Well, after 5 months of living within walking distance of one of the seven wonders of the world, I finally bit the gold plated bullet and spent the money to go see it. And guess what? I found out I literally live within walking distance of Machu Picchu!
Andy and I had big plans to go see MP from the start of planning his trip down here. Honestly, I’m not sure there’s ever been a tourist that’s come to Peru and not gone to see MP. We bought our tickets to MP and Huanay picchu. We booked a hostel for a night in Aguas so we could get there bright and early. But one thing we couldn’t bring ourselves to do was book transport there. It’s crazy expensive. We kept putting it off and putting it off until we happened to meet a nice french couple on the santa cruz trek who told us you could walk there. For free. Done.
We headed off to km 82 (where the road ends) one fine morning and began trekking the 28km (17 miles) to MP from there. The trail runs next to the train tracks (but certainly never on the tracks since that would be illegal) for the better part of the journey while constantly crossing back and forth over the tracks and occasionally disappearing. The hike took us about 6 hours.
It ended up being a rather nice hike since the trail runs along the valley floor next to the raging river and is flanked on either side by mountains that are seemingly always shrouded in mist for drama’s sake. For the first 4 hours we hid from every train that came by but got lazy in the home stretch. It was probably for the better since when we took the train back to Ollanta we realized that we were never really hidden, that everyone on the train could see us, and we probably just looked like strange train trolls. We sauntered into Aguas in the pouring rain, tired, wet and ready for a hot shower. Instead, we got to our hostel right as a Peru v. Columbia soccer match started and ended up drinking beers and rooting on the home team.
We had a nice dinner in Aguas where I decided to try my first slab of alpaca steak. I figured why not try the most touristy food item in Peru in the most touristy place in Peru? It was actually surprisingly good. We called it an early night so we could wake up at 4:30am the next morning in order to get to the bridge by 5 and be first ones in.
We woke up, threw on our rain jackets and headed out to the surprisingly bustling streets of Aguas. We made it to the bridge by 5am and crossed with no problems. From here, you can either wait until 5:30 and take a $20 bus up to the site gate or you can walk a trail that climbs vertically through the road switchbacks.
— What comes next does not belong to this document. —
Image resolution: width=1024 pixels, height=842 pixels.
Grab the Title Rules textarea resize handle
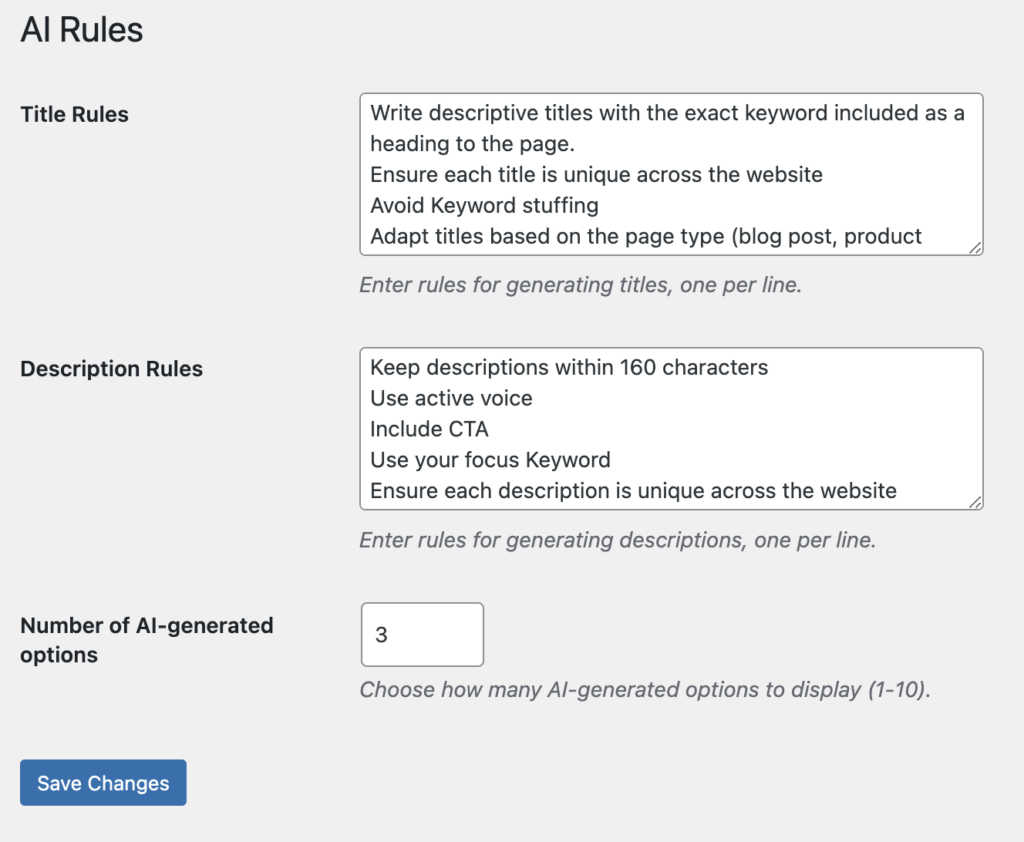click(x=975, y=247)
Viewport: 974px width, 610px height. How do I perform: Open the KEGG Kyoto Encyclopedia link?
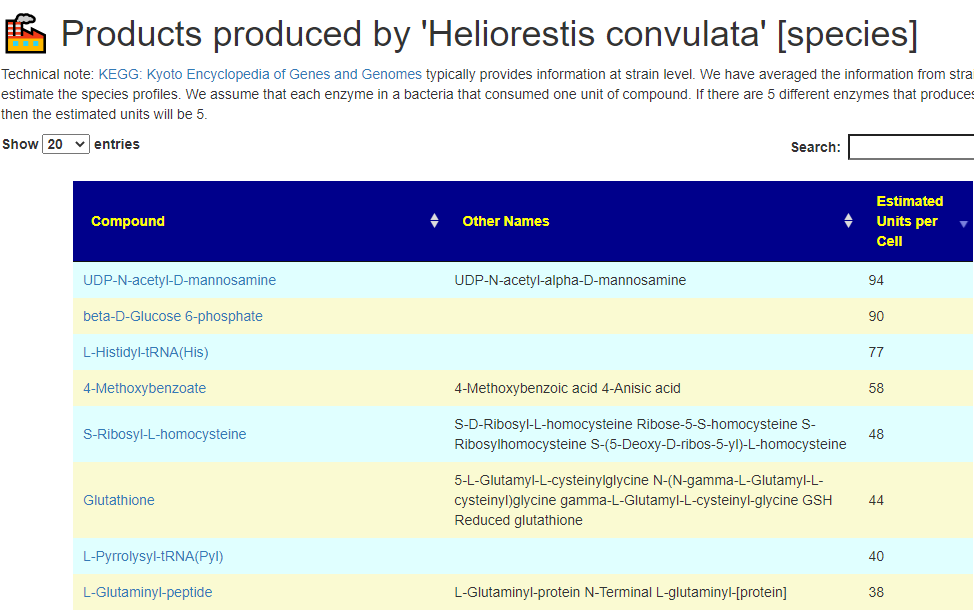[260, 75]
Andy and I chose the latter, starting at 6:10 and making it to the gate by 6:50. We passed probably 40 people on the way up (many of whom had been at the bridge since 2:30am!) and were 5th in line to get into the site. When the gate opened at 6 we ended up being first onto MP soil since the people in front of us chose to stop and dawdle right inside the entrance gate. Huzzah!
It was a misty, cloudy morning which I suppose added to the mystical quality MP is so famous for. We headed straight for the sun gate which took us a solid 30 minutes to get to. It was perhaps a mistake. We got to the sun gate, quickly realized it is where all the people from the Inca Trail arrive to for sunrise and also that there would be no sunrise due to the aforementioned clouds. Shoot. We left the crowd before the sun came up and headed back down to the main ruins.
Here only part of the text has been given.